A skeleton-based real-time online action recognition project, classifying and recognizing base on framewise joints, which can be used for safety monitoring.. (The code comments are partly descibed in chinese)
Action recognition with DNN for each person based on single framewise joints detected from Openpose.
Dependencies
python >= 3.5
Opencv >= 3.4.1
sklearn
tensorflow & keras
numpy & scipy
pathlib
Usage
Download the openpose VGG tf-model with command line ./download.sh(/Pose/graph_models/VGG_origin) or fork here, and place it under the corresponding folder;
python main.py, it will start the webcam. (you can choose to test video with command python main.py --video=test.mp4, however I just tested the webcam mode)
By the way, you can choose different openpose pretrained model in script. VGG_origin: training with the VGG net, as same as the CMU providing caffemodel, more accurate but slower, mobilenet_thin: training with the Mobilenet, much smaller than the origin VGG, faster but less accurate. However, Please attention that the Action Dataset in this repo is collected along with theVGG modelrunning.
Training with own dataset
prepare data(actions) by running main.py, remember to uncomment the code of data collecting, the origin data will be saved as a .txt.

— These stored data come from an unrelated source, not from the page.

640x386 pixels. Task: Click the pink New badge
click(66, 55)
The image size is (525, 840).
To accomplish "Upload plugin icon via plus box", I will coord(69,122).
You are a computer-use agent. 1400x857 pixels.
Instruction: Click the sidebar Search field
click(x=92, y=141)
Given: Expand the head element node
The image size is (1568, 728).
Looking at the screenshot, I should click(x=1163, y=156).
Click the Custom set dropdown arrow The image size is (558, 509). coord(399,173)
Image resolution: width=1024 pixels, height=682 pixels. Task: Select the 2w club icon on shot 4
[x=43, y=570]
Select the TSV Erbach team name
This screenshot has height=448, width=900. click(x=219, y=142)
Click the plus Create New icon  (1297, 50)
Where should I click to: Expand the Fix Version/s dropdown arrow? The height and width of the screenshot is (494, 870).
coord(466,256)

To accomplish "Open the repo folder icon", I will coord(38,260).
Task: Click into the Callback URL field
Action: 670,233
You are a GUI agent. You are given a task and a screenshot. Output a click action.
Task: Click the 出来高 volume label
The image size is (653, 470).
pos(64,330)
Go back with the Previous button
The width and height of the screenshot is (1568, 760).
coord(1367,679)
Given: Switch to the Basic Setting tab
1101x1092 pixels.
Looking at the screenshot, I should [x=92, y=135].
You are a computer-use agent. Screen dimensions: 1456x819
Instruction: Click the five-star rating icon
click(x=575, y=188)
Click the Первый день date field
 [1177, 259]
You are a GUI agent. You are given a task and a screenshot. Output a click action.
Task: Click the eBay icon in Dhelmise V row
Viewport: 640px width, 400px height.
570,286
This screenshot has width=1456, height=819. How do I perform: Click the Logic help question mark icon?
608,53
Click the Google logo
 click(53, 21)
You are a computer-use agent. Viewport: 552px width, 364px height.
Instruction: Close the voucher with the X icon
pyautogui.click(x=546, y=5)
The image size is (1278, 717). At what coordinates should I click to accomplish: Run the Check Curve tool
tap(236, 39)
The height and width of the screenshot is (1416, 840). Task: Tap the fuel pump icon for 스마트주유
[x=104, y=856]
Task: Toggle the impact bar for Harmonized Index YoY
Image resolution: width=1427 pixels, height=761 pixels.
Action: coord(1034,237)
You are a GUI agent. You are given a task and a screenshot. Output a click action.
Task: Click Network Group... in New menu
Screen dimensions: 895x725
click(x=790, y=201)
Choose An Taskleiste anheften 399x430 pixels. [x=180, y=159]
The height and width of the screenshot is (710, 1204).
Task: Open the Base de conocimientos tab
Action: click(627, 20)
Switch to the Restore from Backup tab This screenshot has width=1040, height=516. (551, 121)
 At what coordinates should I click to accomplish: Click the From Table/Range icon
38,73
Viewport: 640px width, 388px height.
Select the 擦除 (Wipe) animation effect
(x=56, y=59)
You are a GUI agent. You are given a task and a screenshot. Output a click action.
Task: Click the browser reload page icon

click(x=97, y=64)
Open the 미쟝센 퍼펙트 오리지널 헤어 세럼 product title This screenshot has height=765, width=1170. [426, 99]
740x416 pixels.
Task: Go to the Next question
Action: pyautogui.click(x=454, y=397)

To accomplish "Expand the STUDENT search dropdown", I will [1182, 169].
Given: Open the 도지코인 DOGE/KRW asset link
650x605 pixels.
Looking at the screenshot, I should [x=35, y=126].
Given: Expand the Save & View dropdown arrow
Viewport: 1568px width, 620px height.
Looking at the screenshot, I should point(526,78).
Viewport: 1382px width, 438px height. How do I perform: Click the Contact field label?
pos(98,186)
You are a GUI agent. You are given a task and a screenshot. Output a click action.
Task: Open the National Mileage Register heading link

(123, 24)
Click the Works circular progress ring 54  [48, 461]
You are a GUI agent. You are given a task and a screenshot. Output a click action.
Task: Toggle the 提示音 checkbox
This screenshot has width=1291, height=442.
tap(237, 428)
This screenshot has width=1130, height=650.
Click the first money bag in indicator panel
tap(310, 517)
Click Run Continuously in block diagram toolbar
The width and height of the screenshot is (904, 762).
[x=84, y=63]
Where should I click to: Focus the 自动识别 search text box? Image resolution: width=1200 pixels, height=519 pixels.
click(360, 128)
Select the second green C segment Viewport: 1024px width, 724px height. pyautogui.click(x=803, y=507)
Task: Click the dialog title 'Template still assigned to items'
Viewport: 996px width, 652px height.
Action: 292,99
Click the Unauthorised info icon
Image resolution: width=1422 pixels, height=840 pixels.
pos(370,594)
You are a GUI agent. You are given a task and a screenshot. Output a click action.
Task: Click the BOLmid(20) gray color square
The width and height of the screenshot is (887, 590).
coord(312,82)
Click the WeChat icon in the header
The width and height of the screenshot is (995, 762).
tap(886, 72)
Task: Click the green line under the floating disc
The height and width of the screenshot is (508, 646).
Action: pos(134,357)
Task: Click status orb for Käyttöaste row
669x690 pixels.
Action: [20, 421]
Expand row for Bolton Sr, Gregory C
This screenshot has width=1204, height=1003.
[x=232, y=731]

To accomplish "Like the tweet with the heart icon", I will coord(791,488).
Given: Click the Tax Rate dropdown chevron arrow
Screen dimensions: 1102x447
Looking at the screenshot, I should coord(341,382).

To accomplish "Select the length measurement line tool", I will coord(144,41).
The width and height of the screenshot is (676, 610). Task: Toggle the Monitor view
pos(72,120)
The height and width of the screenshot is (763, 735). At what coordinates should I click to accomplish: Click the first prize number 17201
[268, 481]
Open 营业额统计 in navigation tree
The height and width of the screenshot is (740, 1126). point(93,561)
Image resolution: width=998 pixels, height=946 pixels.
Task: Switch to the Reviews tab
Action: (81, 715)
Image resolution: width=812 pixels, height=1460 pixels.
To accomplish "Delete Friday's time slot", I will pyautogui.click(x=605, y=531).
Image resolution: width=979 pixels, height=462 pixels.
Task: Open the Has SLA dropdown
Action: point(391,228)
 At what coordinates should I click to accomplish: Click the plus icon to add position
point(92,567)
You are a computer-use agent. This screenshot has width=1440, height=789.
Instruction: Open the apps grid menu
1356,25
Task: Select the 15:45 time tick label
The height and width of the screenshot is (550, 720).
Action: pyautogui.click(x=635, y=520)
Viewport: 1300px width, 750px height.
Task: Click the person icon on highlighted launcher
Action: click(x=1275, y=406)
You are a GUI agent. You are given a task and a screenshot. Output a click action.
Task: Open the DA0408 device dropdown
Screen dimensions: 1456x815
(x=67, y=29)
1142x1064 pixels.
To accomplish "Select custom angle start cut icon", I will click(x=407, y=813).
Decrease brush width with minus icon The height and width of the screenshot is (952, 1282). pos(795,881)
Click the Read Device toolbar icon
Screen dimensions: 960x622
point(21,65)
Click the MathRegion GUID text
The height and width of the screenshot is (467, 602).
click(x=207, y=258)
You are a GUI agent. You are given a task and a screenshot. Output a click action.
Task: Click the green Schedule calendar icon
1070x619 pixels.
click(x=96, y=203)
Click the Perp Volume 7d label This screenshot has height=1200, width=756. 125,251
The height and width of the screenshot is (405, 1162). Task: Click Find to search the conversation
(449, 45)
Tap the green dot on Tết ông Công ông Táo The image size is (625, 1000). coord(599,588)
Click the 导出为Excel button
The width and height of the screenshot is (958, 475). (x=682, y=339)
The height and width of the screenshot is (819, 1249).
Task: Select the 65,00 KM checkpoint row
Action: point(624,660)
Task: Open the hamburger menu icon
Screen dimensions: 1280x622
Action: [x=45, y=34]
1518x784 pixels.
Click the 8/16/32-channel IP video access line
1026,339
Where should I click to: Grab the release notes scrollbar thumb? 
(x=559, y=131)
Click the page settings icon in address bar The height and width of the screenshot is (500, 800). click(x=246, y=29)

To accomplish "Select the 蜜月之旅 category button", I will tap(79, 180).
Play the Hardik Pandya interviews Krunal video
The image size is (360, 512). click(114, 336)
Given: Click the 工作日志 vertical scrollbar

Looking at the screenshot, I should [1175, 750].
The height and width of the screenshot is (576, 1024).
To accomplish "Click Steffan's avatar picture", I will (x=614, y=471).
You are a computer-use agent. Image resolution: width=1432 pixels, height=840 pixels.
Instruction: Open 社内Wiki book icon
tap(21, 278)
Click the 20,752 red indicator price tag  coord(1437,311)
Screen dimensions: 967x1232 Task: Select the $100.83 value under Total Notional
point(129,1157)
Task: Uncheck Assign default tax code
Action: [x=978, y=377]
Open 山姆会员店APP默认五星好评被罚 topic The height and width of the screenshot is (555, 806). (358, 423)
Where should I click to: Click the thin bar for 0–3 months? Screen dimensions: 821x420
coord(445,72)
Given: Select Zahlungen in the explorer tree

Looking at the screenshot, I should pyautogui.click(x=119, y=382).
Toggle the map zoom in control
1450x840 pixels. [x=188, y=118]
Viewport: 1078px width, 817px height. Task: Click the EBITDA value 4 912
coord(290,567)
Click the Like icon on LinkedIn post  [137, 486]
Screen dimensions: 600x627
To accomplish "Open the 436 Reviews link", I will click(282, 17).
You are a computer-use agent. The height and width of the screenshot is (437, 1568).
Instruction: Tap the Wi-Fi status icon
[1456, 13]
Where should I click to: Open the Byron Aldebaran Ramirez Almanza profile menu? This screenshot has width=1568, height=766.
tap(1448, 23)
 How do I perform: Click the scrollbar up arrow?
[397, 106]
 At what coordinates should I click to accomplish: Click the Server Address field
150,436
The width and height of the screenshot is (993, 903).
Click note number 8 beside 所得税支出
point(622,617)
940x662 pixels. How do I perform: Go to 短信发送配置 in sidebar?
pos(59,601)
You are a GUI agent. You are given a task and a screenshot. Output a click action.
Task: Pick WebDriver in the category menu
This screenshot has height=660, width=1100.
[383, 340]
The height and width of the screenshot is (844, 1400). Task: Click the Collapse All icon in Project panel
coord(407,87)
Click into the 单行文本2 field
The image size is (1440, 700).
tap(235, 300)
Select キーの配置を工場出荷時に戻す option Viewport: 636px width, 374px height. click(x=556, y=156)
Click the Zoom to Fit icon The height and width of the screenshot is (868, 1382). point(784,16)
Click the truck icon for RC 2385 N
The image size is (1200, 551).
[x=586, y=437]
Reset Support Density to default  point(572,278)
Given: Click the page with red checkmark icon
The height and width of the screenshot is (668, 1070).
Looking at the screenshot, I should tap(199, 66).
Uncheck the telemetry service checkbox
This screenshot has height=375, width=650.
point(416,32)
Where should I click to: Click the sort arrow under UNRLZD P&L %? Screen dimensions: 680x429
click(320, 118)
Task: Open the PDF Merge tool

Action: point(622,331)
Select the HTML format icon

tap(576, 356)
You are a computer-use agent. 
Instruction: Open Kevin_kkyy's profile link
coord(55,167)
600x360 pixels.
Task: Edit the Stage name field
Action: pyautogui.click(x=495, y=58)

transforming the .txt to .csv, you can use EXCEL to do this.
do the training with the traing.py in Action/training/, remember to change the action_enum and output-layer of model.
Test result
actions detection
work surveilence
multi people
Note
Action recognition in this work is framewise based, so it's technically "Pose recognition" to be exactly;
Action is actually a dynamic motion which consists of sequential static poses, therefore classifying framewisely is not a good solution.
Considering of using RNN(LSTM) model to classify actions with dynamic sequential joints data is the next step to improve this project.